A report sent Wednesday by the Alaska State Troopers said that Tad Fujioka, 50, of Sitka, Alaska, was missing from a deer shooting trip on Tuesday evening.
Wildlife officers from the state and the U.S. Coast Guard sent out multiple search teams on Wednesday morning to look for Fujioka in a wooded area that was far away.
Fukuoka’s body was found around 11:30 a.m., and a “investigation revealed he was the likely victim of a fatal bear mauling,” according to the troopers.
The Associated Press said that brown bears had attacked Fujioka and eaten a deer he had killed.
In an email to The AP, troopers spokesman Tim DeSpain said that a Coast Guard helicopter saw three bears near the dead deer and told search teams about them.
The authorities said that Fujioka’s body was found and that his family has been informed.
Alaska is home to both black and polar bears, but grizzly and other brown bears are the most common type of bear there.
The Alaska Department of Fish and Game says that brown bears and grizzly bears are both common names for the same species of bear, Ursus arctos.

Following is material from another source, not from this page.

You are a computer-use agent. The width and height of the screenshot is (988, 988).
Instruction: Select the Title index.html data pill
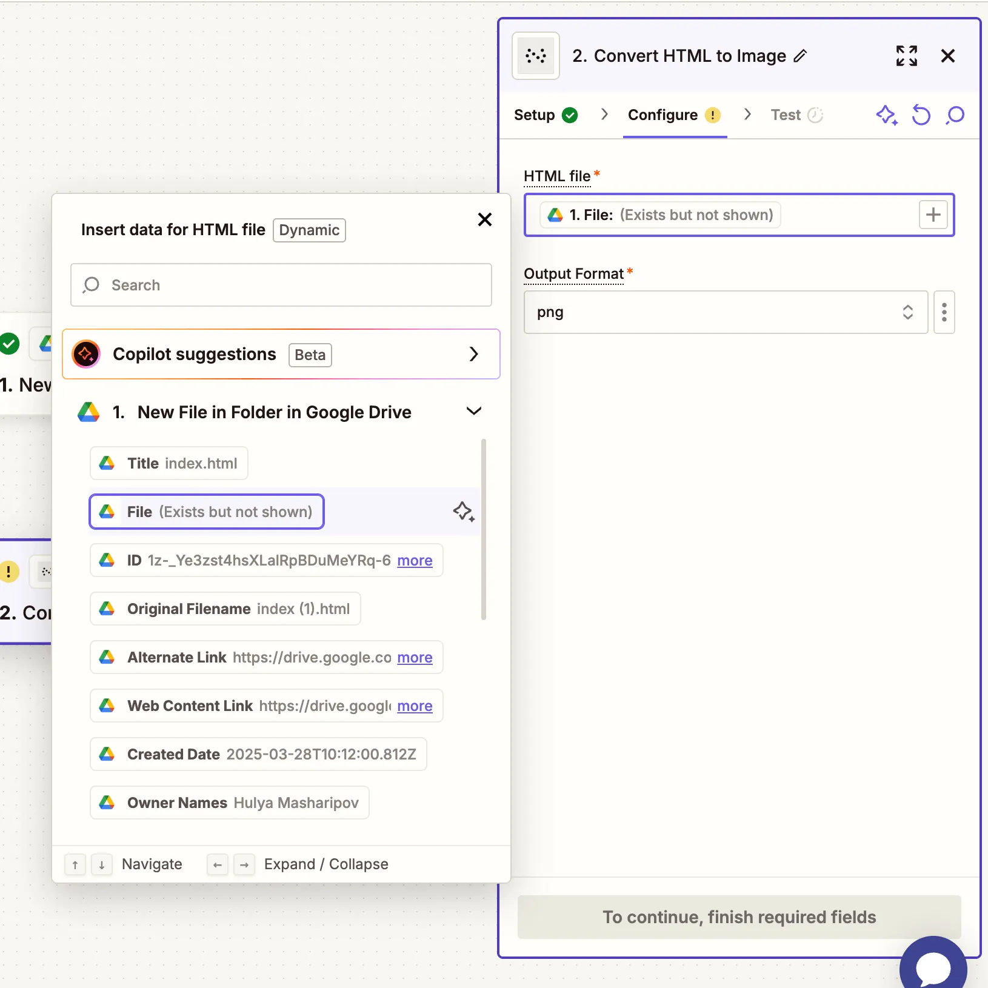pos(169,464)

The biggest difference between them is where they live. Grizzlies tend to live in the north and the middle of the state, while brown bears tend to live along the southern coast.
Sitka is on Baranof Island, which is in the southeast of Alaska and about 90 miles southwest of Juneau.
In August, the government said that a hunter in Alaska was badly hurt after being mauled by a brown bear and shot while trying to fight it off.